**ESTRATTO DELLA PAGINA:**
·····
L.
Pirandello poeta
Riprendo le considerazioni già fatte sul blog a proposito della pubblicazione di una poesia di C.E. Gadda: “Nel nostro variegato panorama letterario esistono Autori conosciuti soprattutto per la loro opera narrativa, ma che praticarono anche la poesia, in molti casi quasi di nascosto: Calvino, Volponi, Bassani, Bufalino, Lalla Romano … ” e questa volta dedico attenzione e lettura ad alcune poesie del grande romanziere L. Pirandello, che più di ogni altro ha segnato la letteratura e il teatro del Novecento e di cui si celebra il centocinquantesimo della nascita.
L.
Pirandello fa parte del novero di quegli
scrittori che avendo conseguito fama e successo con le sue opere in prosa-
romanzi, novelle e opere teatrali di ampio e interessante sviluppo e respiro -
è stato trascurato nello studio della fase giovanile, pur significativa, di
scrittore di poesie.
·····
**COSA FARE:**
A. Riscrivi la parte dell'estratto che comincia con "Pirandello poeta" e prosegue fino a "scrittore di poesie.", cambiando "poesie" in "liriche".
B. Rispondi a queste domande sull'estratto:
(i) Quale anniversario della nascita di Pirandello si celebra?
(ii) Di quale autore era la poesia pubblicata in precedenza sul blog?
(iii) Quale fase di Pirandello è stata trascurata negli studi?

**DATI FORNITI:**
·····
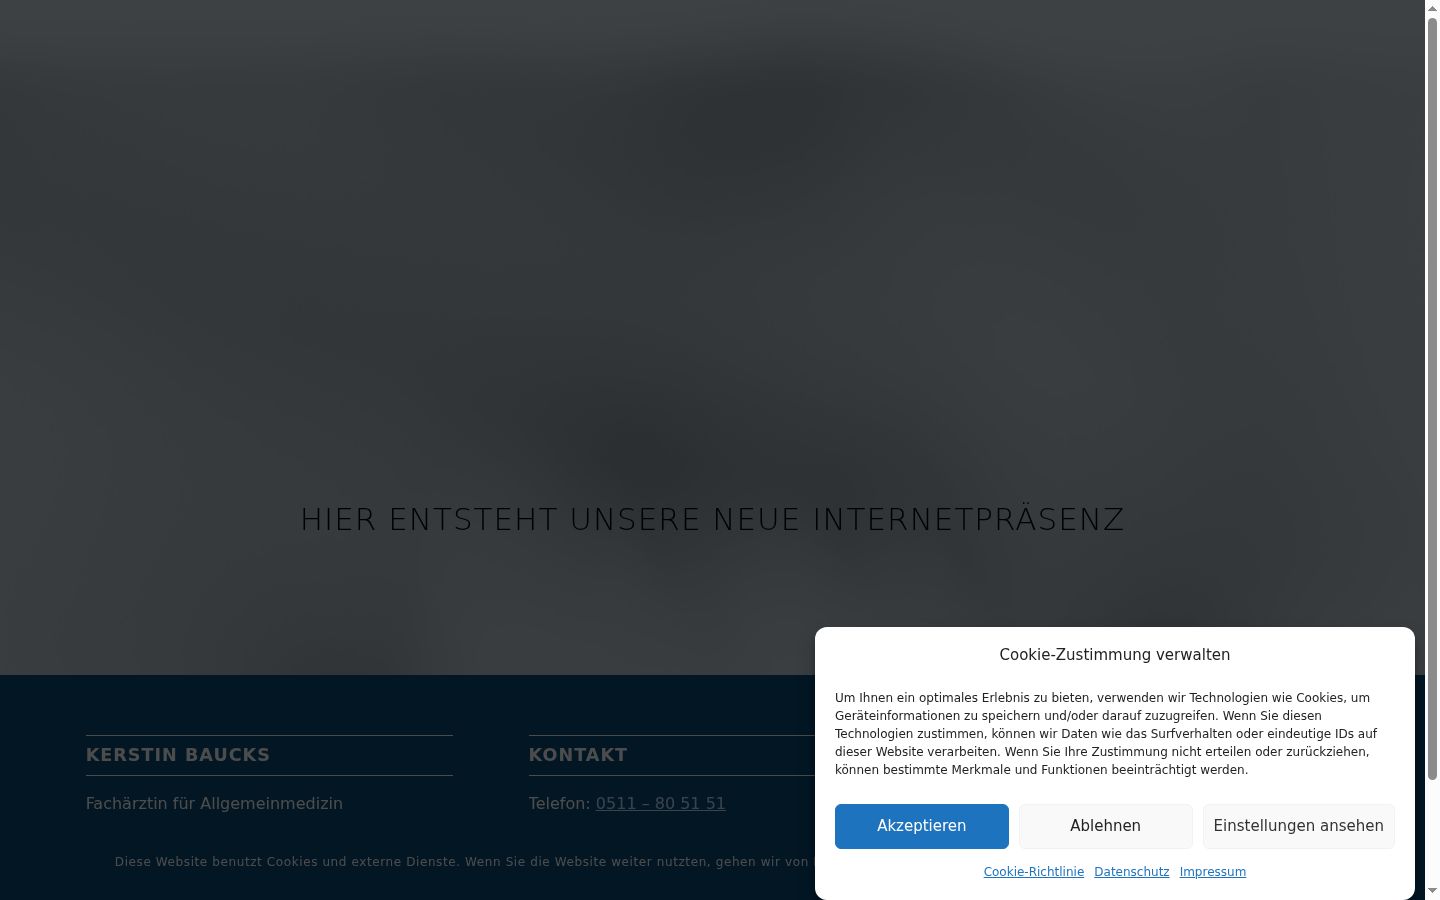Select the 'Hier entsteht unsere neue Internetpräsenz' heading
The width and height of the screenshot is (1440, 900).
click(712, 520)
·····
**RISPOSTE IN ORDINE:**
A.
Pirandello poeta
Riprendo le considerazioni già fatte sul blog a proposito della pubblicazione di una poesia di C.E. Gadda: “Nel nostro variegato panorama letterario esistono Autori conosciuti soprattutto per la loro opera narrativa, ma che praticarono anche la poesia, in molti casi quasi di nascosto: Calvino, Volponi, Bassani, Bufalino, Lalla Romano … ” e questa volta dedico attenzione e lettura ad alcune liriche del grande romanziere L. Pirandello, che più di ogni altro ha segnato la letteratura e il teatro del Novecento e di cui si celebra il centocinquantesimo della nascita.
L.
Pirandello fa parte del novero di quegli
scrittori che avendo conseguito fama e successo con le sue opere in prosa-
romanzi, novelle e opere teatrali di ampio e interessante sviluppo e respiro -
è stato trascurato nello studio della fase giovanile, pur significativa, di
scrittore di liriche.

B.
(i) Il centocinquantesimo della nascita.
(ii) Di C.E. Gadda.
(iii) La fase giovanile di scrittore di poesie.